J port of ashinkarov/cnn-in-apl, which is described in this paper:
Artjoms Šinkarovs, Robert Bernecky, and Sven-Bodo Scholz. 2019. Convolutional neural networks in APL. In Proceedings of the 6th ACM SIGPLAN International Workshop on Libraries, Languages and Compilers for Array Programming (ARRAY 2019). Association for Computing Machinery, New York, NY, USA, 69–79. DOI:https://doi.org/10.1145/3315454.3329960
Ensure you have J (tested on J901) and the format/printf
and stats/base
addons installed. Then, run download-mnist.sh
. If you can't run the script, download the MNIST files yourself, extract them, and place them in input
. Then, run cnn.ijs
to train and test the CNN.
In main
, you can customize training by tweaking epochs
, trainings
(number of training examples), tests
(number of test examples), rate
, and momentum
. The APL version also has a batchsize
variable, but it's just for show: the CNN is trained using stochastic gradient descent, not batch gradient descent.

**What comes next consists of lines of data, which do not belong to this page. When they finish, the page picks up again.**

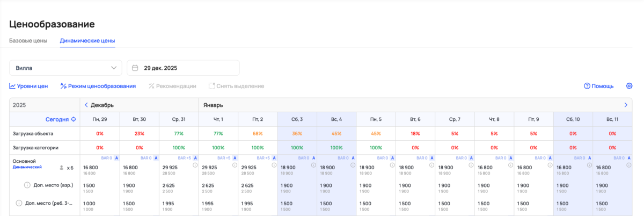Toggle the A badge for Пн, 29
Image resolution: width=644 pixels, height=216 pixels.
tap(116, 158)
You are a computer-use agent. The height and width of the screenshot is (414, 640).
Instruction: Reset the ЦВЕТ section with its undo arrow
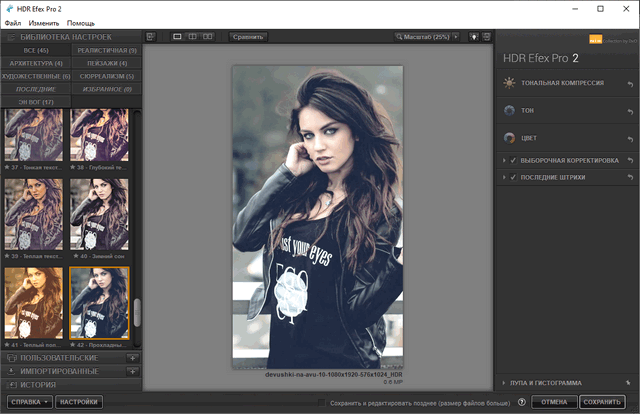click(630, 139)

For reproducibility, the RNG seed is explicitly set to 16807
, which appears to be the default as of J901. You can change it if you want to get different results.
This is a mostly faithful translation of the GitHub version (not the paper version, which uses different variable names) with a few enhancements:
- Initialization of weights following Zhang's paper (section 1.1)
- Standardization of images
- Shuffling of training data at the start of each epoch
- Nesterov accelerated gradient
These changes increase the accuracy from 76.23% to 93.27%. There are many other opportunities for improvement, but the code is so slow that it's a drag to test changes. For example, the accuracy can be improved to 97.47% by training on all 60k images for 1 epoch, but that takes about 22 minutes on my laptop (a speed of 45 images/s).
The other notable difference is that while the APL version avoids stencil ⌺
, we don't avoid J's subarrays ;._3
: J doesn't add padding like Dyalog does, so there's no performance penalty.